____ Trecho da página

Precisamos de uma base no que diz respeito ao tipo de argumentação que pode ser utilizado como estratégia textual, seja para convencimento do leitor, seja como mera informação.
Torna-se imperioso observar que a tipologia textual será determinada pelo objetivo do autor, ou seja, a quantidade de linhas de um determinado tipo textual não representa necessariamente a tipologia do texto inteiro. Se em um fragmento narrativo de trinta linhas foi utilizado um recurso argumentativo para a defesa de uma tese exposta em apenas uma linha, ainda assim o texto é dissertativo. Isso se esclarece pelo fato de que não é o número de linhas que caracteriza o texto como um todo, mas sim sua finalidade.

________

=== Instruções e requisitos ===
Transcreva, sem qualquer alteração, a passagem do texto sobre tipologia textual que vai de "Precisamos de uma" até "sim sua finalidade.".

____ Bloco de dados

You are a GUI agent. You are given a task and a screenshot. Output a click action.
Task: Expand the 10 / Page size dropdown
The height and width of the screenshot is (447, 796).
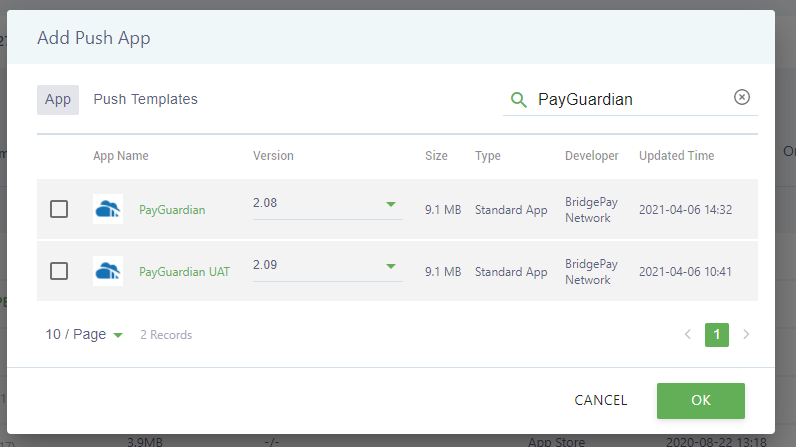tap(85, 335)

________

=== Resultado a seguir ===
Precisamos de uma base no que diz respeito ao tipo de argumentação que pode ser utilizado como estratégia textual, seja para convencimento do leitor, seja como mera informação.
Torna-se imperioso observar que a tipologia textual será determinada pelo objetivo do autor, ou seja, a quantidade de linhas de um determinado tipo textual não representa necessariamente a tipologia do texto inteiro. Se em um fragmento narrativo de trinta linhas foi utilizado um recurso argumentativo para a defesa de uma tese exposta em apenas uma linha, ainda assim o texto é dissertativo. Isso se esclarece pelo fato de que não é o número de linhas que caracteriza o texto como um todo, mas sim sua finalidade.